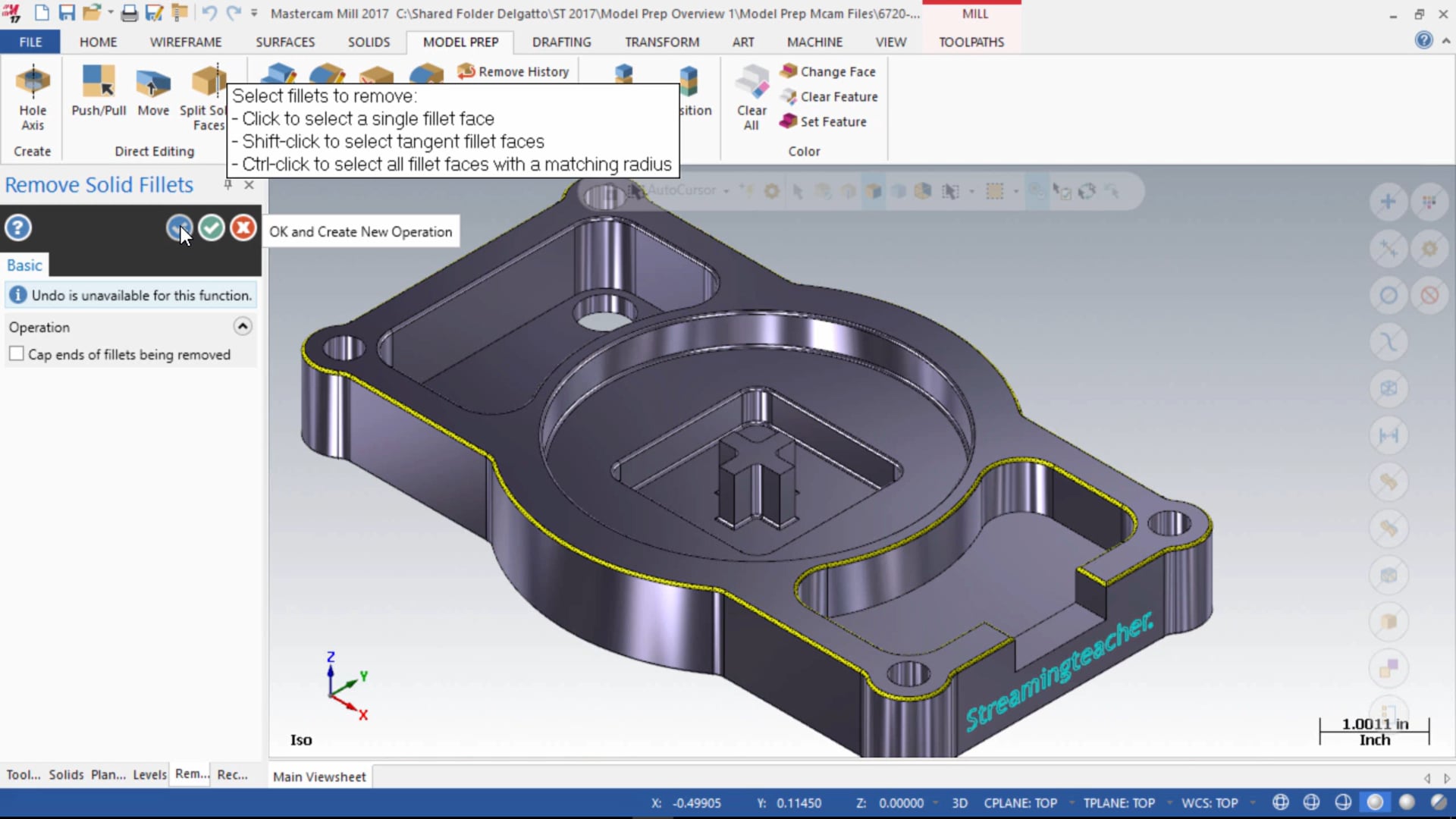Viewport: 1456px width, 819px height.
Task: Click the Change Face icon
Action: (x=789, y=71)
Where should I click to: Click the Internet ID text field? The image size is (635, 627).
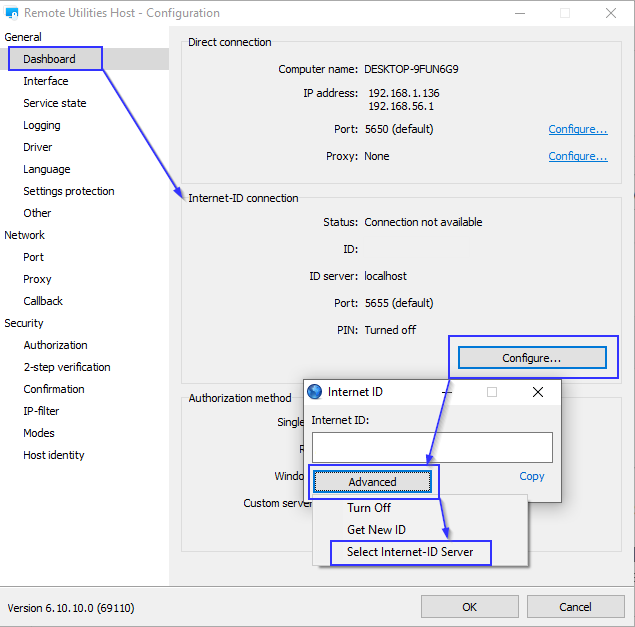(x=432, y=447)
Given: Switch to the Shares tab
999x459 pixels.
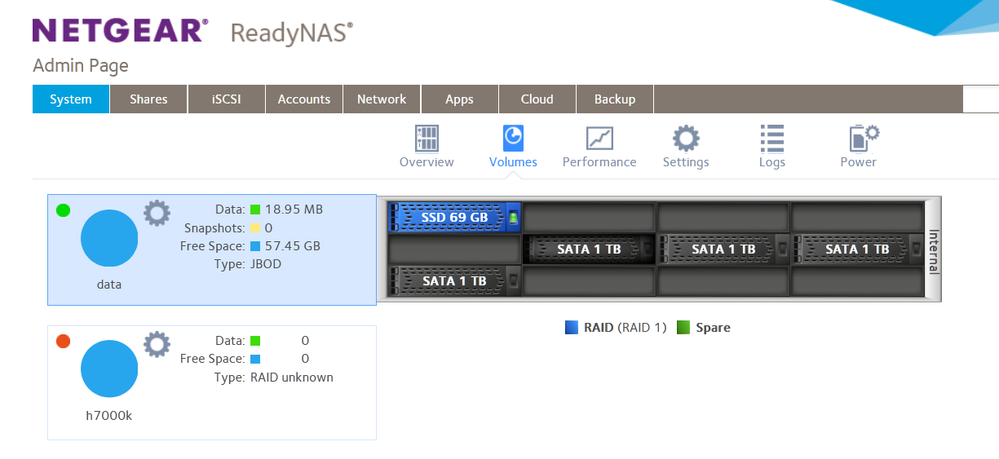Looking at the screenshot, I should [149, 99].
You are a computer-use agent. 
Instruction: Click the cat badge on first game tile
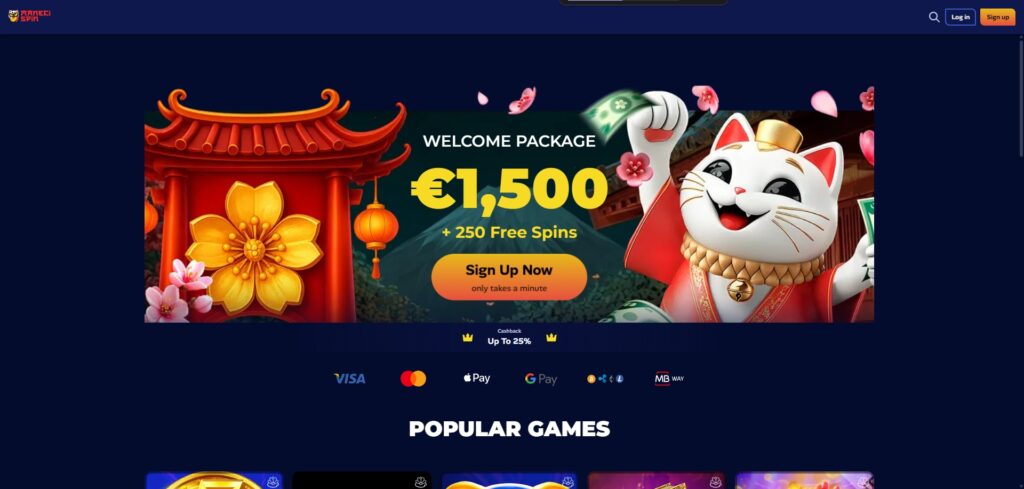tap(273, 482)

^^^^^^^^

Your task is to retype exactly, and only, the lines from the one that holds "Instruction: Click the" through the end of the listing, both end lines included, without any pictures.

Solution to this task:
Instruction: Click the cat badge on first game tile
tap(273, 482)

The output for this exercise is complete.